Reproduce all of the data with "Screen size" substituted for every "Screen dimensions", changing nothing else.

Data for this exercise:
------
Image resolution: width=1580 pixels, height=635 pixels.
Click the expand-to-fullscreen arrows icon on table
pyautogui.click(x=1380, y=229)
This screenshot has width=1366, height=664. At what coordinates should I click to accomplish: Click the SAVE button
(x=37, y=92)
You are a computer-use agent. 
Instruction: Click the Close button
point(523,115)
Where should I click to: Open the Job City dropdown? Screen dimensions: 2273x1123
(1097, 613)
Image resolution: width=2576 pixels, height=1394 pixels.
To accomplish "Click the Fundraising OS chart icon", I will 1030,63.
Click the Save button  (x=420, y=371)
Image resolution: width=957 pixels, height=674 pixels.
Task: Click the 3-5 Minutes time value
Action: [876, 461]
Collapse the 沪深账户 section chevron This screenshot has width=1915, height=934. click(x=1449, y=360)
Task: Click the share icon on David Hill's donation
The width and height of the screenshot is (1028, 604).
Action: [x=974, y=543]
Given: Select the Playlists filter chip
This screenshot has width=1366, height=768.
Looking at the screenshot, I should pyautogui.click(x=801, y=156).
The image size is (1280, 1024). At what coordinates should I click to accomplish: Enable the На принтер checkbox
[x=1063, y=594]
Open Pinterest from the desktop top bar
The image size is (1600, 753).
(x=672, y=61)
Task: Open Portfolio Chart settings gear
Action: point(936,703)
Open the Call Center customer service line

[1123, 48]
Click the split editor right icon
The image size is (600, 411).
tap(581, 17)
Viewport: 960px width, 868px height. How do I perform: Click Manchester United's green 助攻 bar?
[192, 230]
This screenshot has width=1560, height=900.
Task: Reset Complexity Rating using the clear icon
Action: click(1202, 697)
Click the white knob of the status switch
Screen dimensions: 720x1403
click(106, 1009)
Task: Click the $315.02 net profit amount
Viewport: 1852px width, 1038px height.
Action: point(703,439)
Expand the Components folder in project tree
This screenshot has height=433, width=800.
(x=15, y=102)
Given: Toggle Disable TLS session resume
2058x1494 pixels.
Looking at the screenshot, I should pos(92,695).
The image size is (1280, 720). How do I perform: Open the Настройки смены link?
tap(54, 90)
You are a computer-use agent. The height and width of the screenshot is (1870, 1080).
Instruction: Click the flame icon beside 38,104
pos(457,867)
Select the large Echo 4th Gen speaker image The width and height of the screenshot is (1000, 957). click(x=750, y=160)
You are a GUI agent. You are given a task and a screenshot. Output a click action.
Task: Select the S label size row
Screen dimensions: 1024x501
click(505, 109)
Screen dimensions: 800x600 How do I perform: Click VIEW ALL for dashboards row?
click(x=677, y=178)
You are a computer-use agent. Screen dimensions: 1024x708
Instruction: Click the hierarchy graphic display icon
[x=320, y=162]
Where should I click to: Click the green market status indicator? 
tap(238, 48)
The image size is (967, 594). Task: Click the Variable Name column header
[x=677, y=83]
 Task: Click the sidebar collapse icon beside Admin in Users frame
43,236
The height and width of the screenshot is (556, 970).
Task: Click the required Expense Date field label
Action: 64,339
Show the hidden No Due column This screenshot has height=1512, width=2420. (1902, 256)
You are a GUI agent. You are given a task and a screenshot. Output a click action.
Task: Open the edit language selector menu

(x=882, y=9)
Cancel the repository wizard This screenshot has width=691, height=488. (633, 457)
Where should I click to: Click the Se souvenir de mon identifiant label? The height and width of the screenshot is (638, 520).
------
Solution:
Image resolution: width=1580 pixels, height=635 pixels.
Click the expand-to-fullscreen arrows icon on table
pyautogui.click(x=1380, y=229)
This screenshot has width=1366, height=664. At what coordinates should I click to accomplish: Click the SAVE button
(x=37, y=92)
You are a computer-use agent. 
Instruction: Click the Close button
point(523,115)
Where should I click to: Open the Job City dropdown? Screen size: 2273x1123
(1097, 613)
Image resolution: width=2576 pixels, height=1394 pixels.
To accomplish "Click the Fundraising OS chart icon", I will 1030,63.
Click the Save button  (x=420, y=371)
Image resolution: width=957 pixels, height=674 pixels.
Task: Click the 3-5 Minutes time value
Action: [876, 461]
Collapse the 沪深账户 section chevron This screenshot has width=1915, height=934. click(x=1449, y=360)
Task: Click the share icon on David Hill's donation
The width and height of the screenshot is (1028, 604).
Action: [x=974, y=543]
Given: Select the Playlists filter chip
This screenshot has width=1366, height=768.
Looking at the screenshot, I should pyautogui.click(x=801, y=156).
The image size is (1280, 1024). At what coordinates should I click to accomplish: Enable the На принтер checkbox
[x=1063, y=594]
Open Pinterest from the desktop top bar
The image size is (1600, 753).
(x=672, y=61)
Task: Open Portfolio Chart settings gear
Action: point(936,703)
Open the Call Center customer service line

[1123, 48]
Click the split editor right icon
The image size is (600, 411).
tap(581, 17)
Viewport: 960px width, 868px height. How do I perform: Click Manchester United's green 助攻 bar?
[192, 230]
This screenshot has width=1560, height=900.
Task: Reset Complexity Rating using the clear icon
Action: click(1202, 697)
Click the white knob of the status switch
Screen size: 720x1403
click(106, 1009)
Task: Click the $315.02 net profit amount
Viewport: 1852px width, 1038px height.
Action: point(703,439)
Expand the Components folder in project tree
This screenshot has height=433, width=800.
(x=15, y=102)
Given: Toggle Disable TLS session resume
2058x1494 pixels.
Looking at the screenshot, I should pos(92,695).
The image size is (1280, 720). How do I perform: Open the Настройки смены link?
tap(54, 90)
You are a computer-use agent. The height and width of the screenshot is (1870, 1080).
Instruction: Click the flame icon beside 38,104
pos(457,867)
Select the large Echo 4th Gen speaker image The width and height of the screenshot is (1000, 957). click(x=750, y=160)
You are a GUI agent. You are given a task and a screenshot. Output a click action.
Task: Select the S label size row
Screen size: 1024x501
click(505, 109)
Screen size: 800x600 How do I perform: Click VIEW ALL for dashboards row?
click(x=677, y=178)
You are a computer-use agent. Screen size: 1024x708
Instruction: Click the hierarchy graphic display icon
[x=320, y=162]
Where should I click to: Click the green market status indicator? 
tap(238, 48)
The image size is (967, 594). Task: Click the Variable Name column header
[x=677, y=83]
 Task: Click the sidebar collapse icon beside Admin in Users frame
43,236
The height and width of the screenshot is (556, 970).
Task: Click the required Expense Date field label
Action: 64,339
Show the hidden No Due column This screenshot has height=1512, width=2420. (1902, 256)
You are a GUI agent. You are given a task and a screenshot. Output a click action.
Task: Open the edit language selector menu

(x=882, y=9)
Cancel the repository wizard This screenshot has width=691, height=488. (633, 457)
Where should I click to: Click the Se souvenir de mon identifiant label? The height and width of the screenshot is (638, 520).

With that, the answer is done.